### PROBLEM TO WORK ON
Repeat the entries. Each one must match exactly.

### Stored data
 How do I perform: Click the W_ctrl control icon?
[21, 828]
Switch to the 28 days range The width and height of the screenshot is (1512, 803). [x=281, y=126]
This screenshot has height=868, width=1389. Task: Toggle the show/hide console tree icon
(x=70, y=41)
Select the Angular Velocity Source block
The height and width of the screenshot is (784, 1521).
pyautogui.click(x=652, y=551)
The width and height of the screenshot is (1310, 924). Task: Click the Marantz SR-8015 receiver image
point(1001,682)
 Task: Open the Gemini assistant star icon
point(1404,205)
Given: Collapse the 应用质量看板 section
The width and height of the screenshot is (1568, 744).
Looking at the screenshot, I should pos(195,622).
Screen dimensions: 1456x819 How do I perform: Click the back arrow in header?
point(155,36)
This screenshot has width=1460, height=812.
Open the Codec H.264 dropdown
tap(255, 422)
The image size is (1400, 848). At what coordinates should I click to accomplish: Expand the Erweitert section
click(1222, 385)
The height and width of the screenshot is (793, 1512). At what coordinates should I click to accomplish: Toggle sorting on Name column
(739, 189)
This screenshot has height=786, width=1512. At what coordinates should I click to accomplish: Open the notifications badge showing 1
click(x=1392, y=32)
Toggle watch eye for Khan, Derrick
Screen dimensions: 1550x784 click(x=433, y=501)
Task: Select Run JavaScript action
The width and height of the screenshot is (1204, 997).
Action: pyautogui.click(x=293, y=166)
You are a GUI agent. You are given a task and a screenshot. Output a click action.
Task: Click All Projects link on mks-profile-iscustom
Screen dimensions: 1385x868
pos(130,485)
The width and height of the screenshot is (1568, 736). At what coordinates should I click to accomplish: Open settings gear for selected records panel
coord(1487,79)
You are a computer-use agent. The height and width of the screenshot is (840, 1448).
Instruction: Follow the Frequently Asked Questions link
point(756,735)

### THE ANSWER
 How do I perform: Click the W_ctrl control icon?
[21, 828]
Switch to the 28 days range The width and height of the screenshot is (1512, 803). [x=281, y=126]
This screenshot has height=868, width=1389. Task: Toggle the show/hide console tree icon
(x=70, y=41)
Select the Angular Velocity Source block
The height and width of the screenshot is (784, 1521).
pyautogui.click(x=652, y=551)
The width and height of the screenshot is (1310, 924). Task: Click the Marantz SR-8015 receiver image
point(1001,682)
 Task: Open the Gemini assistant star icon
point(1404,205)
Given: Collapse the 应用质量看板 section
The width and height of the screenshot is (1568, 744).
Looking at the screenshot, I should pos(195,622).
Screen dimensions: 1456x819 How do I perform: Click the back arrow in header?
point(155,36)
This screenshot has width=1460, height=812.
Open the Codec H.264 dropdown
tap(255, 422)
The image size is (1400, 848). At what coordinates should I click to accomplish: Expand the Erweitert section
click(1222, 385)
The height and width of the screenshot is (793, 1512). At what coordinates should I click to accomplish: Toggle sorting on Name column
(739, 189)
This screenshot has height=786, width=1512. At what coordinates should I click to accomplish: Open the notifications badge showing 1
click(x=1392, y=32)
Toggle watch eye for Khan, Derrick
Screen dimensions: 1550x784 click(x=433, y=501)
Task: Select Run JavaScript action
The width and height of the screenshot is (1204, 997).
Action: pyautogui.click(x=293, y=166)
You are a GUI agent. You are given a task and a screenshot. Output a click action.
Task: Click All Projects link on mks-profile-iscustom
Screen dimensions: 1385x868
pos(130,485)
The width and height of the screenshot is (1568, 736). At what coordinates should I click to accomplish: Open settings gear for selected records panel
coord(1487,79)
You are a computer-use agent. The height and width of the screenshot is (840, 1448).
Instruction: Follow the Frequently Asked Questions link
point(756,735)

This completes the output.